CAN 2.0 provides a standard protocol defining the physical and data link layers (Bosch GmbH, 1991). See Figure 1 for the automotive CAN frame format. Each packet’s information is contained in two fields, the Arbitration ID (AID) used for indexing and prioritizing frames and the data field containing up to 64 bits of message contents. The mapping of the data field’s bits to the signals it encodes is a proprietary secret, defined by the original equipment manufacturers (OEMs, e.g., Ford, GM), and the encodings change depending on make, model, year, and even vehicle specifications. This poses an obstacle for producing vehicle-agnostic solutions for automotive CANs, in particular, defensive and offensive cyber security.
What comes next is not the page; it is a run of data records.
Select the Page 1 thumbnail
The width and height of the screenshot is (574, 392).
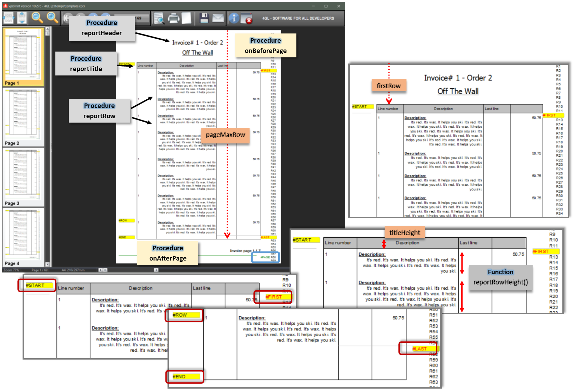[x=23, y=57]
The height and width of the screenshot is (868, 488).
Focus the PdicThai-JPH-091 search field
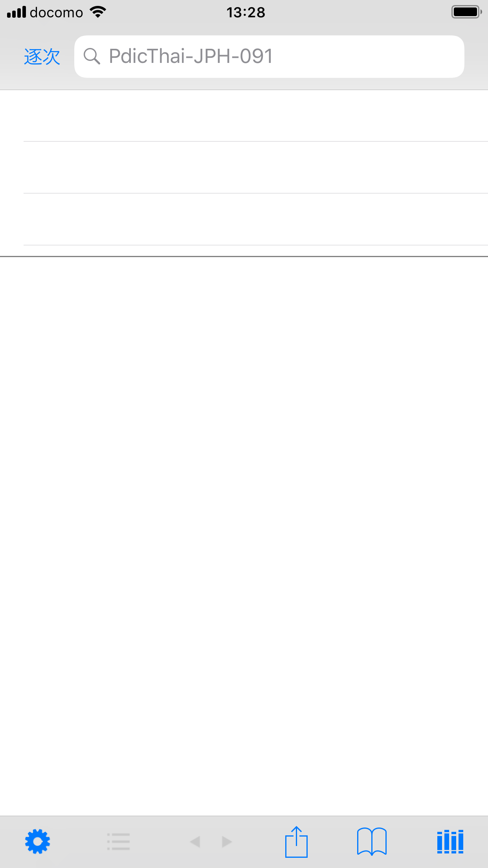pyautogui.click(x=269, y=57)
See recent work of Verma et al. (Verma et al., 2018), and Nolan et al. (Nolan et al., 2018) on discovering the syntax and semantics of automotive CAN data.
CAN is a reliable and lightweight protocol, but it has few security features, e.g., no encryption nor authentication, and has been proven to be exploitable with direct access (Hoppe et al., 2008; Checkoway et al., 2011; Moore et al., 2017; Miller and Valasek, 2013) or even remotely (Miller and Valasek, 2015; Woo et al., 2015). The attack surface for in-vehicle CANs is growing as cars become increasingly exposed e.g. via USB, cellular, bluetooth and the advent of vehicle-to-vehicle and -infrastructure networking. Providing effective intrusion detection for automotive CANs is a burgeoning research topic (Tomlinson et al., 2018).
1.1. Related CAN IDS Works
Initial automotive CAN IDS research has been rule-based (Müter et al., 2010; Hoppe et al., 2008), which pushes security to OEMs, as rules are dependent on CAN encodings (model-specific) and may require knowledge of specific attacks. Multiple works (Moore et al., 2017; Gmiden et al., 2016; Song et al., 2016) exploit message frequency anomalies for vehicle-agnostic detection of message injection attacks. In response to the infamous Miller and Valesek remote Jeep hack (Miller and Valasek, 2015) (which used a masquerade attack in which one ECU sent malicious braking signals while the brake ECU was silenced), multiple efforts have proposed data-driven efforts for ECU identification to detect AIDs originating from the wrong transmitter (Cho and Shin, 2016; Lee et al., 2017; Choi et al., 18).
The logical next-generation attack involves a reprogrammed ECU sending appropriate AIDs with appropriate timing, but with augmented, potentially malicious, data field contents. After-market “chipping” kits exhibit this capability by reprogramming ECUs, although in practice these are used for performance-tuning, not malicious purposes. Works are emerging that test supervised deep learners trained on specific attacks with labeled data (Kang and Kang, 2016; Loukas et al., 2018). We seek anomaly detection to avoid training towards a specific attack.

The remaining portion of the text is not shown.